I believe that every artist creates their own art history, usually at the beginning of their career with realistic renderings and with practice and time seeking their own vision and interpretation of the world. My own journey has certainly taken this path, but I will pick it up after my time at the Johnson Atelier. Although I learned much technically at the Atelier, I don’t feel my artwork blossomed until 5 years after I left employment there (those 5 years I took off from artwork – raising little ones).
From 1995 to 2016 I was exploring the underlying structures of forms in nature and looking at them, for the most part, in multiples, noting both the similarities and differences between them. At the beginning of this period, I was combining wirework and newsprint paper with acrylic medium into organic shapes of pods, cones and loaf shapes.

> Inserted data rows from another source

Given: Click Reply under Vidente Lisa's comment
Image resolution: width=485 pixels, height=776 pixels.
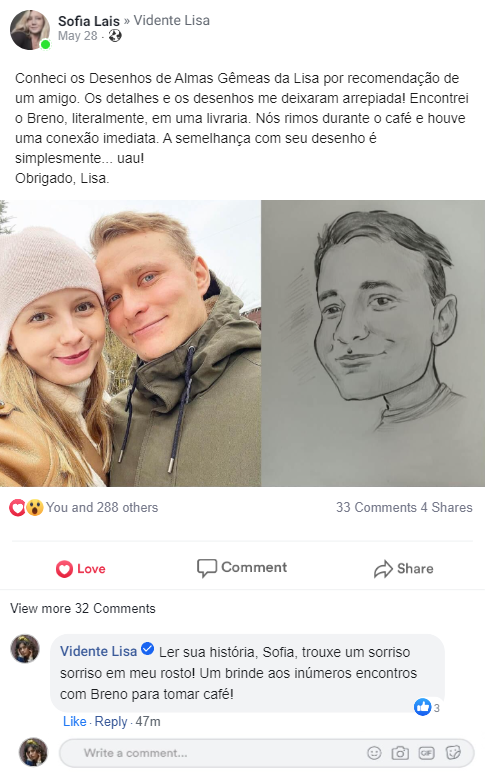Looking at the screenshot, I should tap(111, 722).

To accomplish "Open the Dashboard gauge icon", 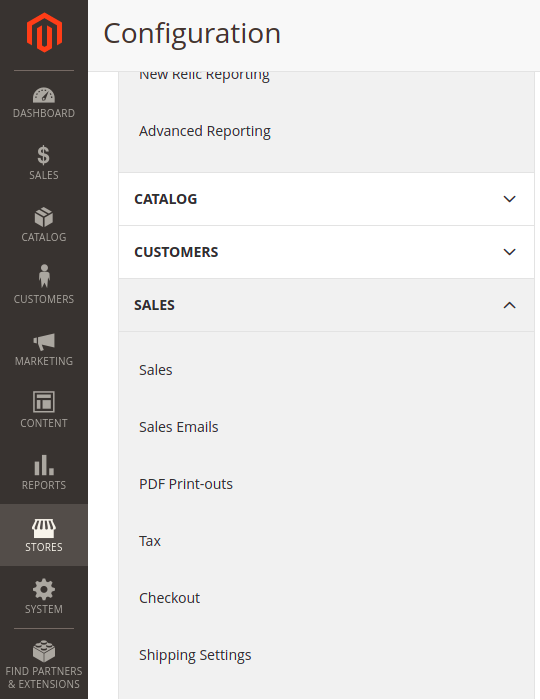I will (44, 95).
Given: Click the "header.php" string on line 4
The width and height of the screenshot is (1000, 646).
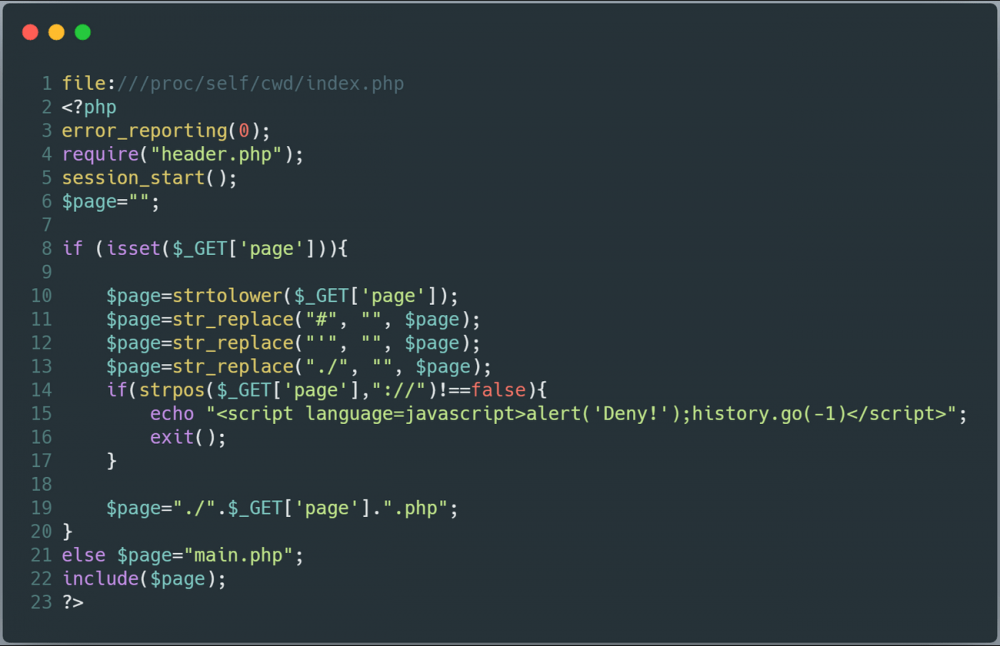Looking at the screenshot, I should coord(217,154).
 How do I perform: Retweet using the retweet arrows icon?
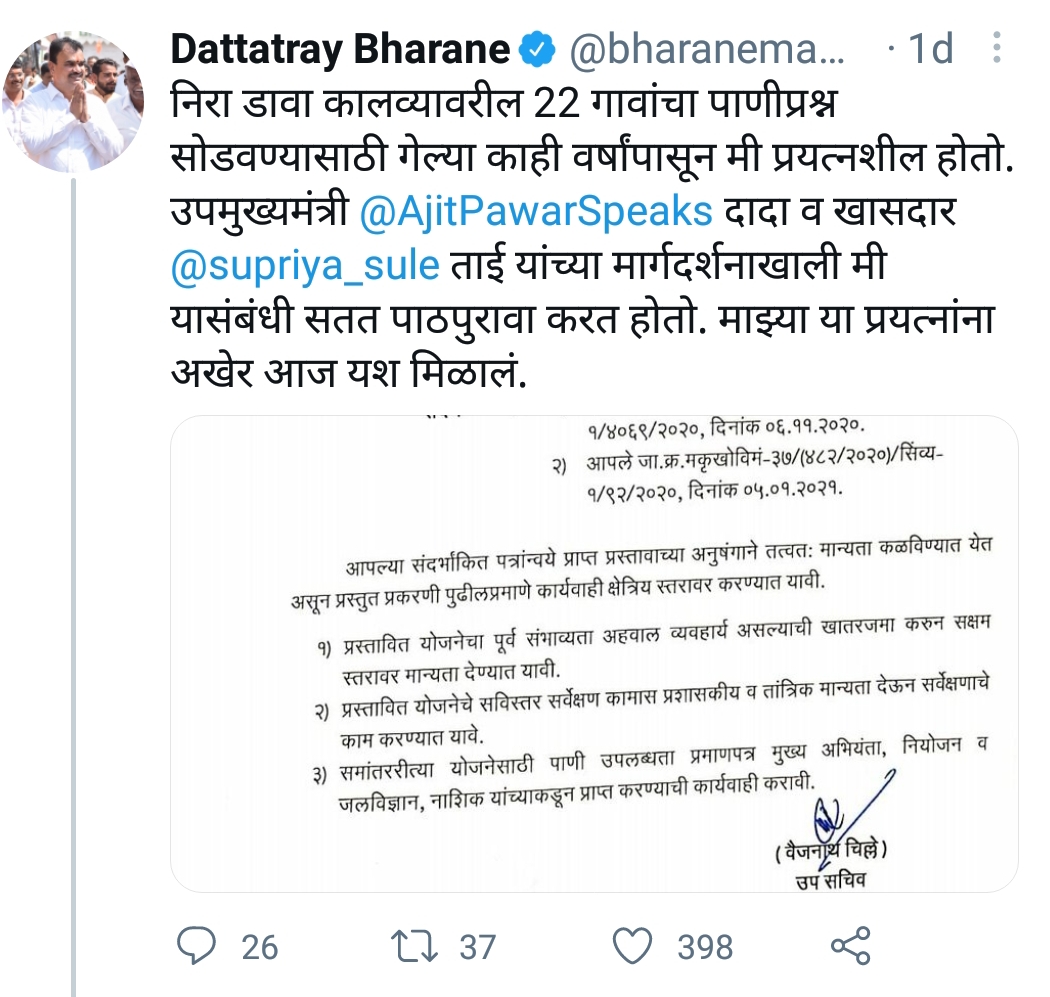pos(414,946)
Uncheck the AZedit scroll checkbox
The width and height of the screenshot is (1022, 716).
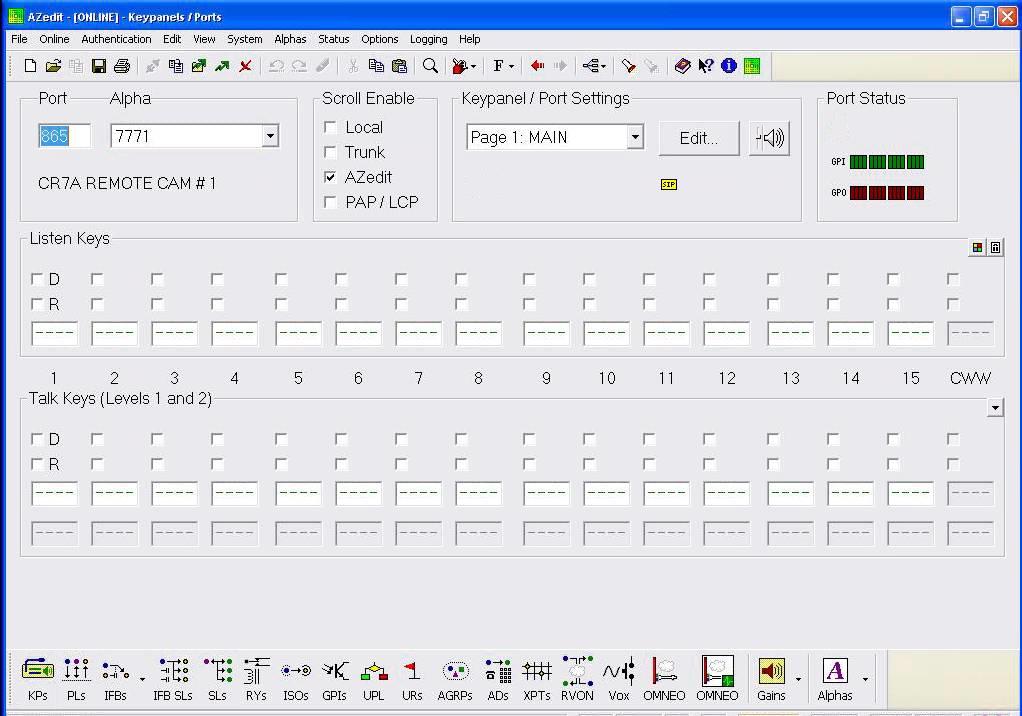point(331,177)
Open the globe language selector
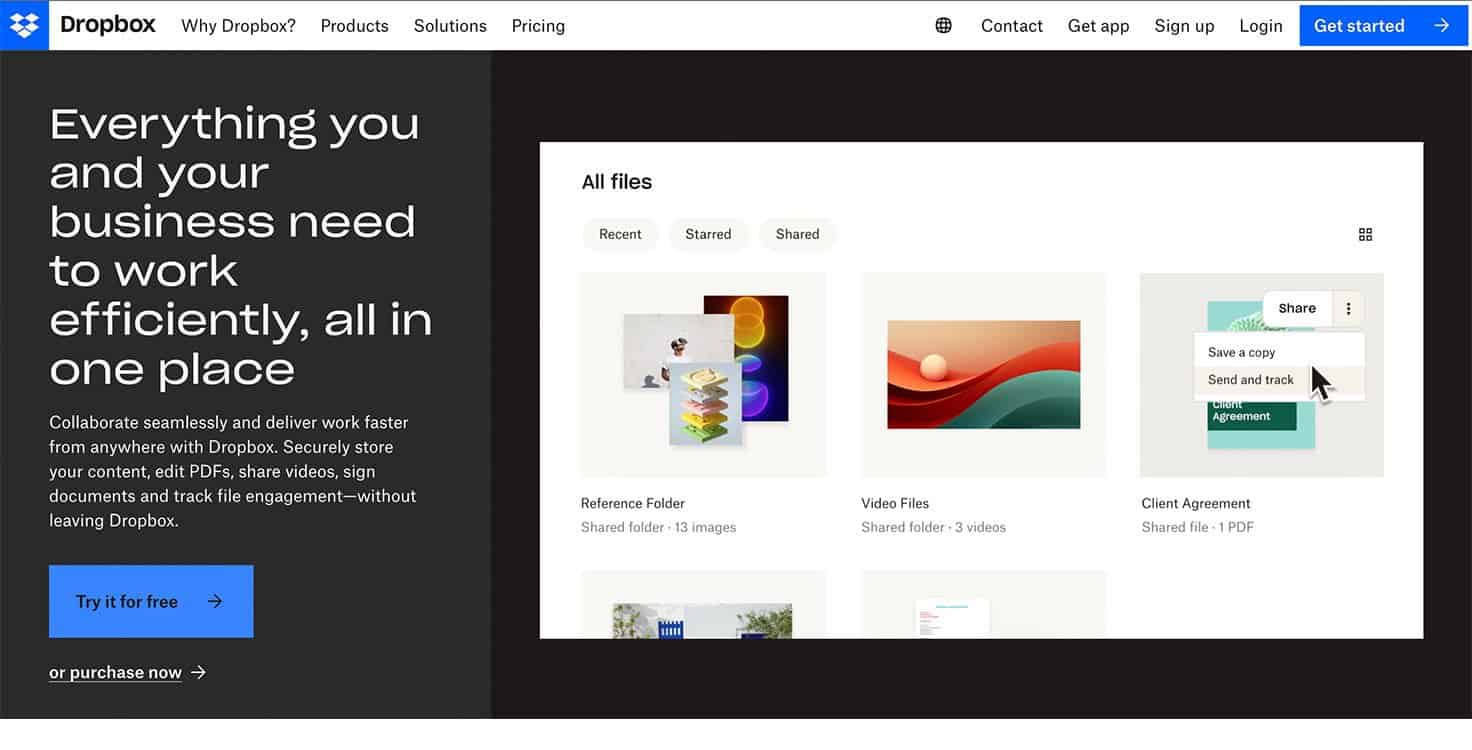Viewport: 1472px width, 750px height. point(943,26)
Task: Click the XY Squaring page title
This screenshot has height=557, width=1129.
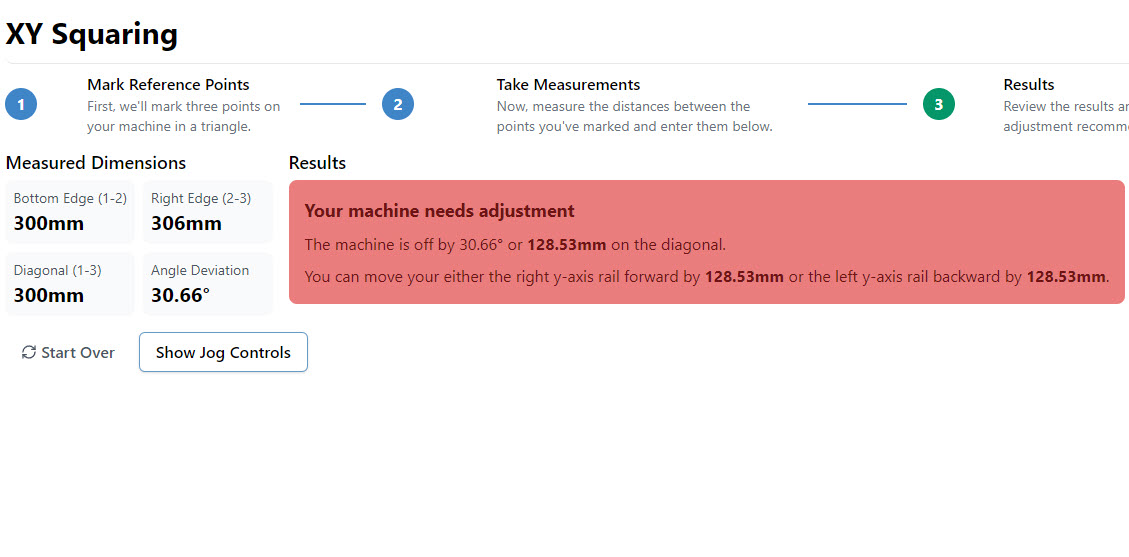Action: pos(92,34)
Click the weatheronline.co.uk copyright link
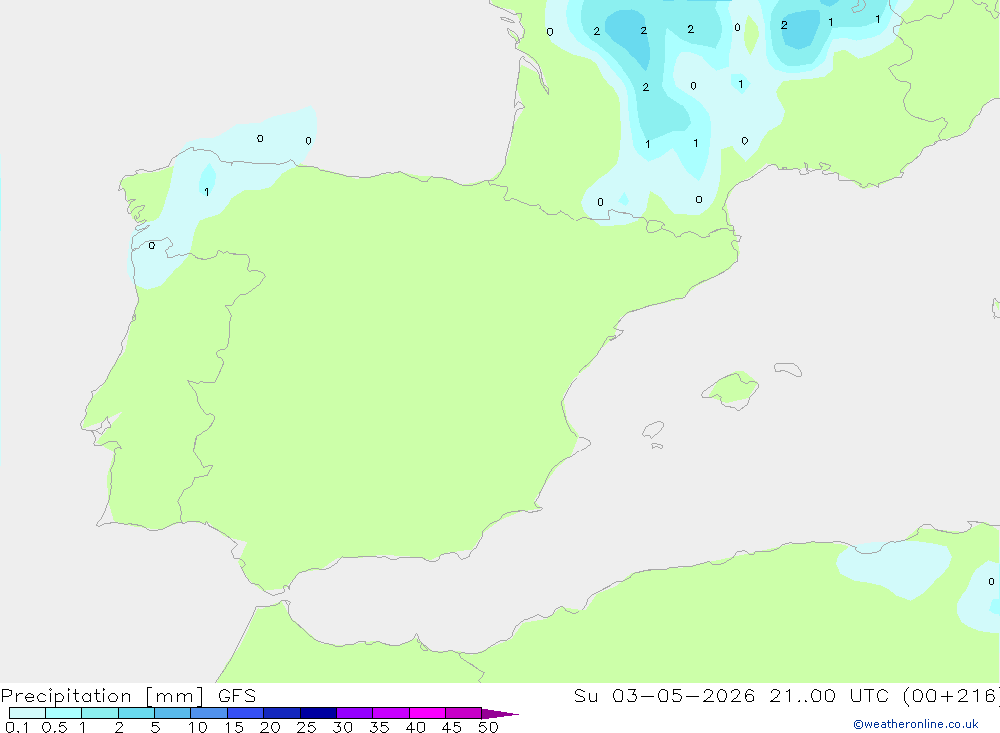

These forms were much more organic than anything I had done previously. Around 2002 I began silver soldering brass to replace the hand-worked wire and my forms became more “cubed” both because of the change in wire and my desire to abstract the rounded organic forms. In 2008 I became more interested in botanical structures -the pods, leaves and branches of the brass-only series, mostly inspired by becoming an avid gardener and reflecting my environment of living in the woods. I really enjoyed the forming of three dimensional shapes with multiple wires (like drawing in the air!) Several years ago I began experimenting with cast rubber and beeswax. I also began doing chainmail. I have always loved metal, the way it smells heated up and the way it “fights back” when working with it, while also being very versatile. I was very intrigued to combine the very recent symbols in our lives, from computers, into the very old technique of chainmail, and see these as physical forms of highly pixilated symbols.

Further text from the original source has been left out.